**Goal of the exercise**.
Among the following entries, say how many lines contain the word "agent"; the answer is a number and nothing else.

**Exercise inputs**.

#####

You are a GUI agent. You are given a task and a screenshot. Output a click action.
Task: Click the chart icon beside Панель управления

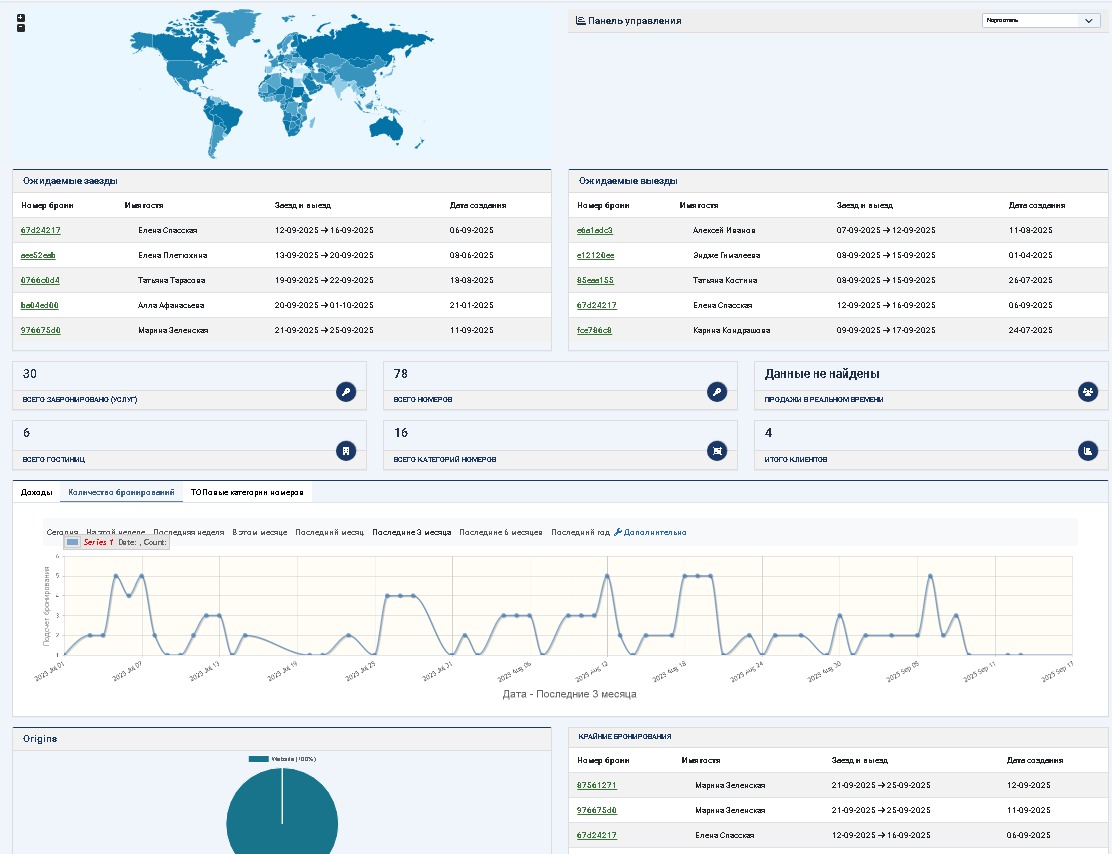581,21
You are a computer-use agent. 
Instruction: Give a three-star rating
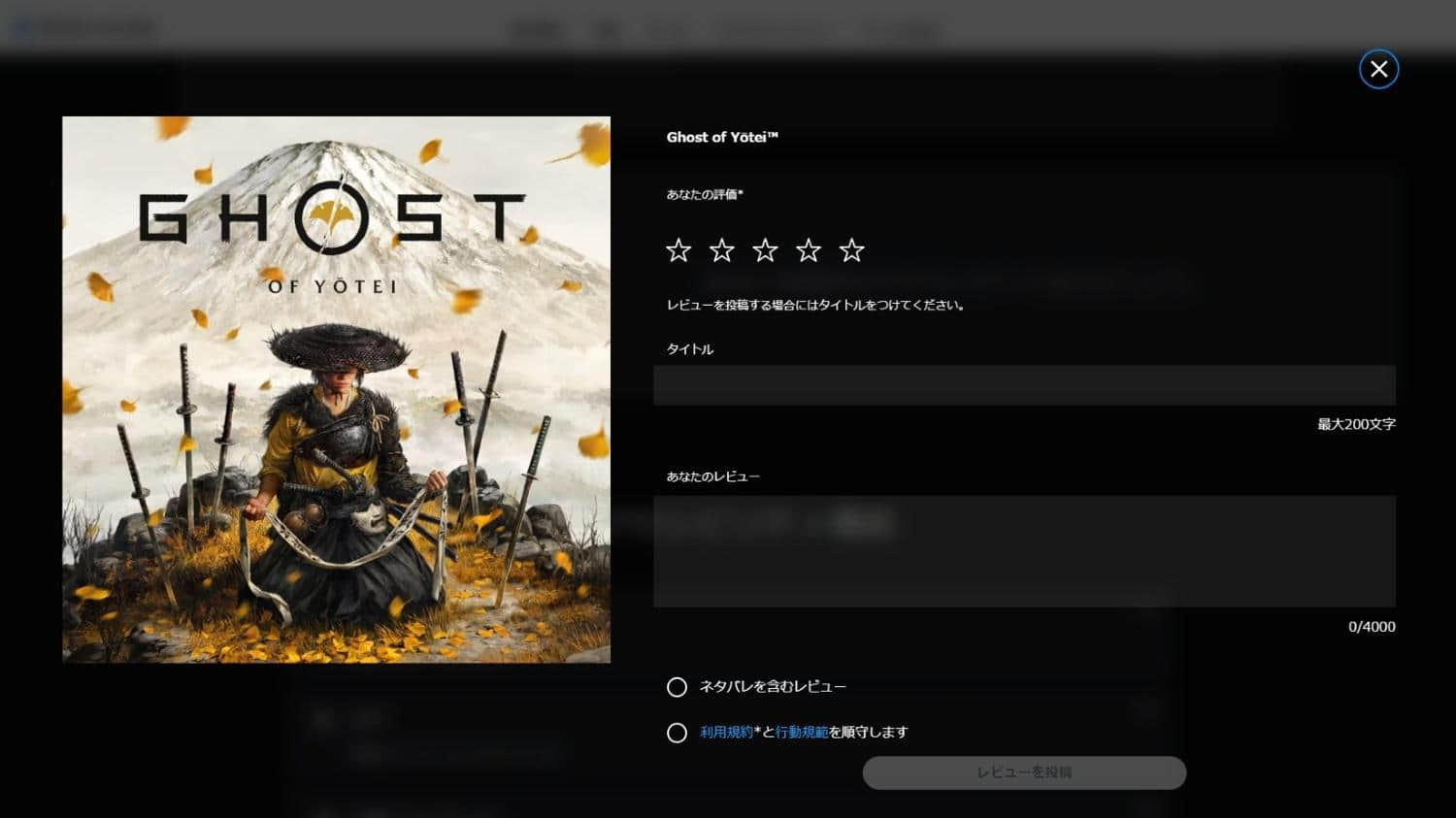coord(765,250)
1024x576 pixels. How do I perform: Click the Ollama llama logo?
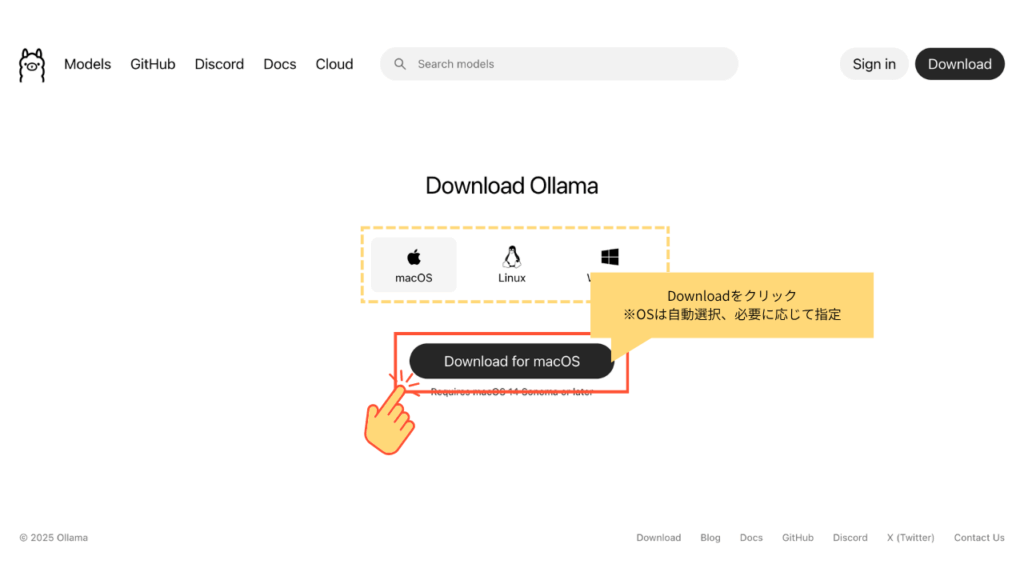(32, 65)
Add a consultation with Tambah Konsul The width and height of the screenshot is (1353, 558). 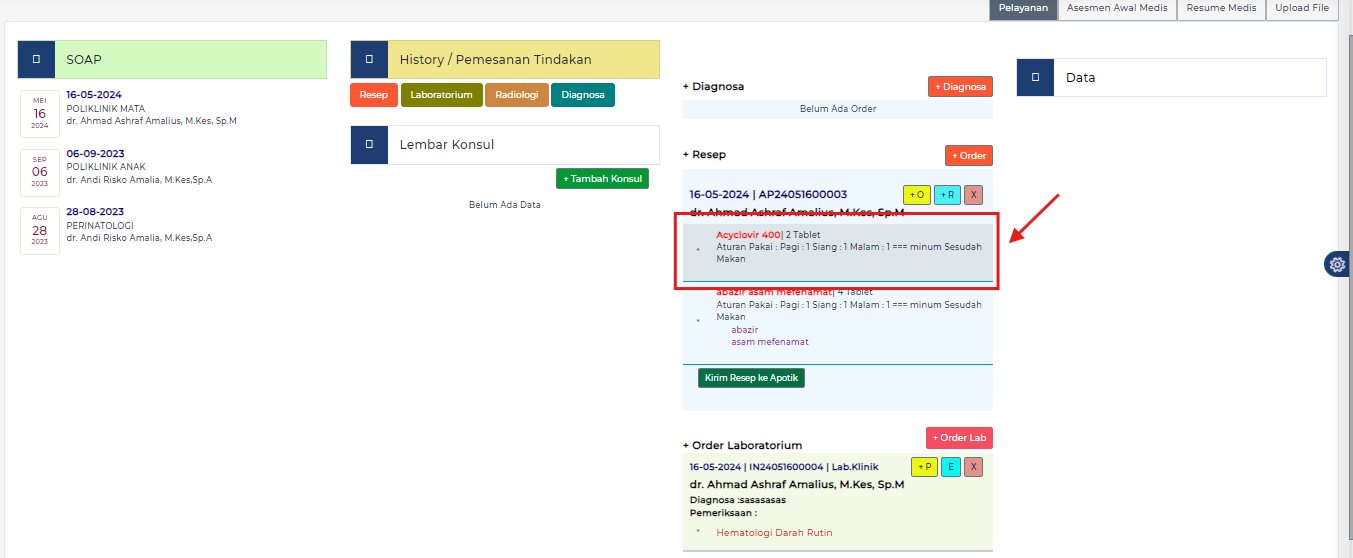pyautogui.click(x=602, y=178)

#####

**Response to the task**.
2